Artist hide38 was responsible for the bulk of the art assets, and did an astoundingly huge number of CGs as seen in the Gallery – nearly six pages (each page being 4×4) of them, with the last page being extra CGs and promotional illustrations not seen in the main game arc. The sprites I found charming in a simple way and nicely done, save for the problem of overly tiny hands appearing a couple of times. Puku did the background work, picking photos to use and applying a filter on all of them, but also relying on computer generation for certain backgrounds, like that of the sanatorium exterior with the camphor tree.
As stated before, the soundtrack really grows on you with a pleasant feel while lazing about in the events of SeaBed, after getting accustomed to the general pacing.
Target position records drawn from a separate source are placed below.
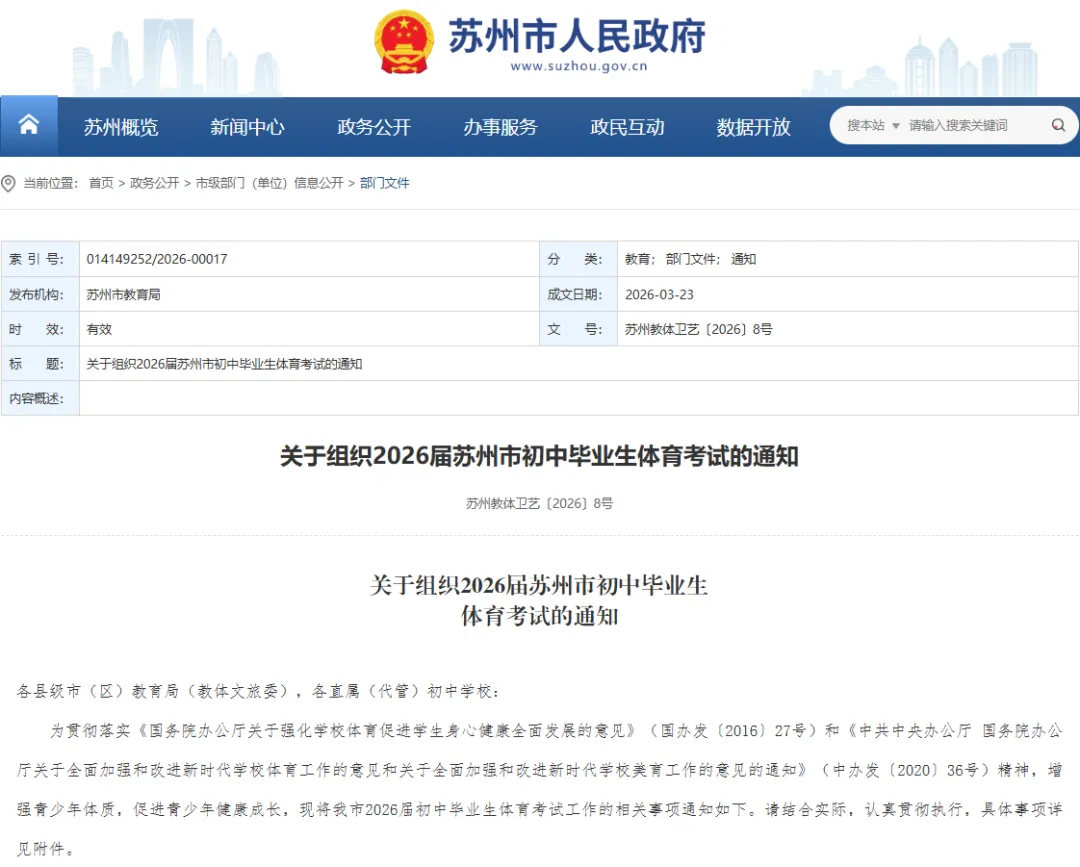The width and height of the screenshot is (1080, 867).
Task: Select the 政务公开 navigation tab
Action: (374, 127)
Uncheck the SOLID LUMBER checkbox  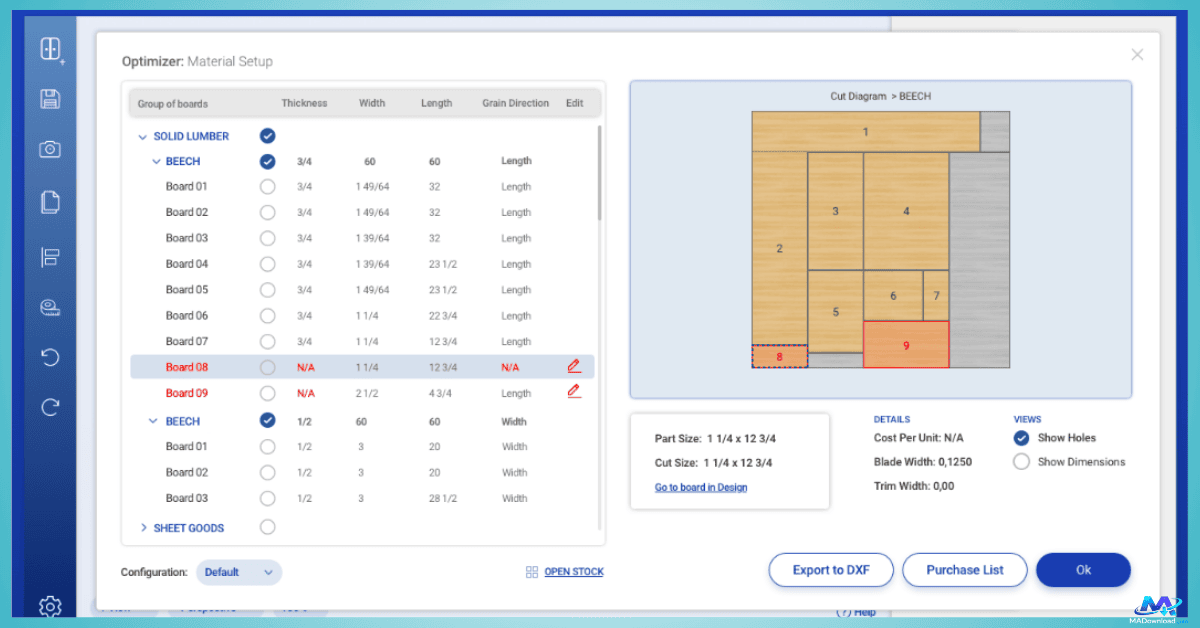267,135
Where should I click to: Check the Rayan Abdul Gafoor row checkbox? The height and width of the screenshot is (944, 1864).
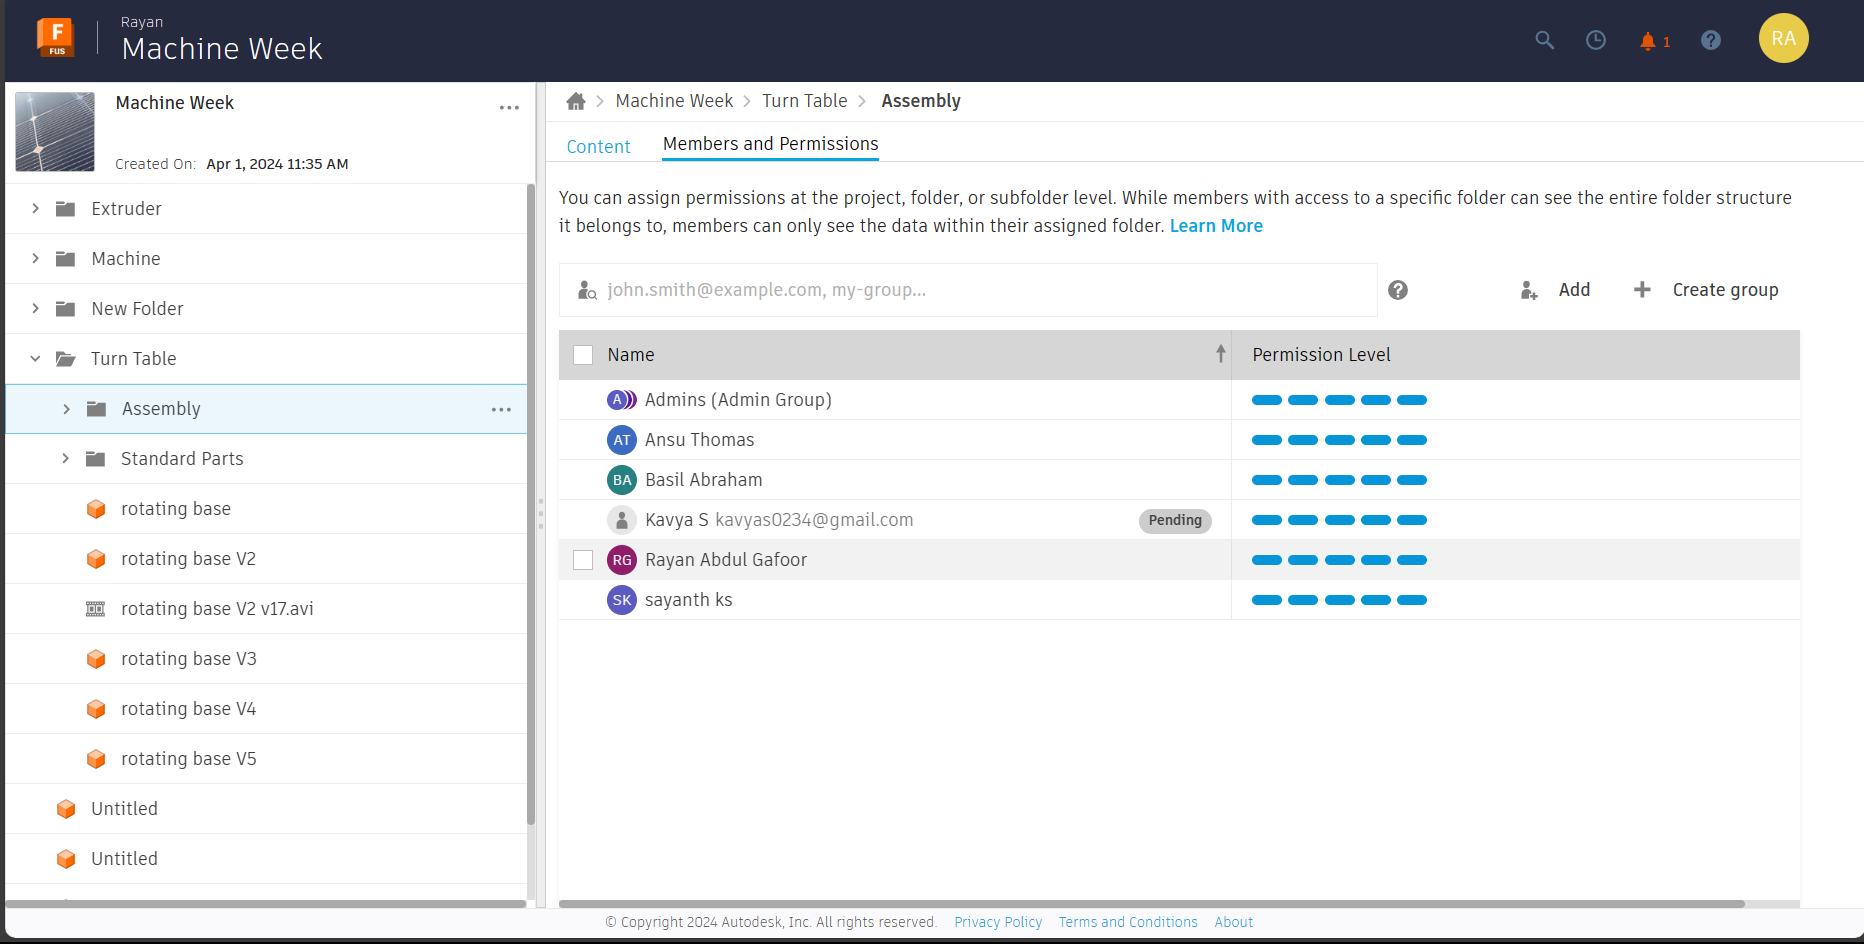click(583, 560)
Fruitbat Factory staff further refined them by going after seamless looping as stated in their blog post. In addition, the sound effect library is top notch – the collection goes above and beyond with all sorts of things from a howling winds to automobile noises to cooking and so on. The sheer scale of small noises really adds to the immersion. Then you have the harsh noises that generally convey the symptoms of what Takako and Sachiko experience, like the loud static whenever a fit happens. Thankfully these don’t pop up too frequently.
Since first-person narration jumps between the protagonists, stylized text bearing the name of the character doing the narration can be seen in the lower right. The first half of the story is mainly from Sachiko and Takako’s perspectives, while Narasaki makes up a majority later on.
There’s also extra chapters that unlock as you progress through the main story, under Tips. You can peruse them whenever you feel like and gain additional insights, though you will have to go back to the title screen via the in-game menu, load the Tip in question, and then resume where you left off. The general consensus appears to be “read each Tip right away” but it’s not required if you feel so.
One thing I did find a little odd was there being only five save slots compared to other VNs’ pages upon pages of save slots for much shorter works. Not that that’s a bad thing, since there exists the chapter select feature and then Ctrl text skip. Perhaps it’s just another small way SeaBed shows its age?
SeaBed ended up being a rare treat for me, as it was my first substantial taste of an NVL-format VN. It was a little challenging to work through the dialogue-heavy places and figure out who said what, but that could just stem from being much more accustomed to ADV style. Lots of little things are hidden (in plain sight?) throughout the game, like the abstract art transition eyecatches appearing in an art gallery. The experience improves with subsequent read-throughs as you’re generally less concerned with the events and pick up on more of these little surprises strewn about.
Whether or not you would enjoy SeaBed seems to be pretty clear – either you don’t mind the verbose and meandering manner in which most of the game proceeds at all, or you do.
If what’s said so far – regarding the slow pacing and slice-of-life feel – hasn’t chased you off yet, SeaBed is overwhelmingly worth the purchase and is a nice, substantial read you can enjoy multiple times.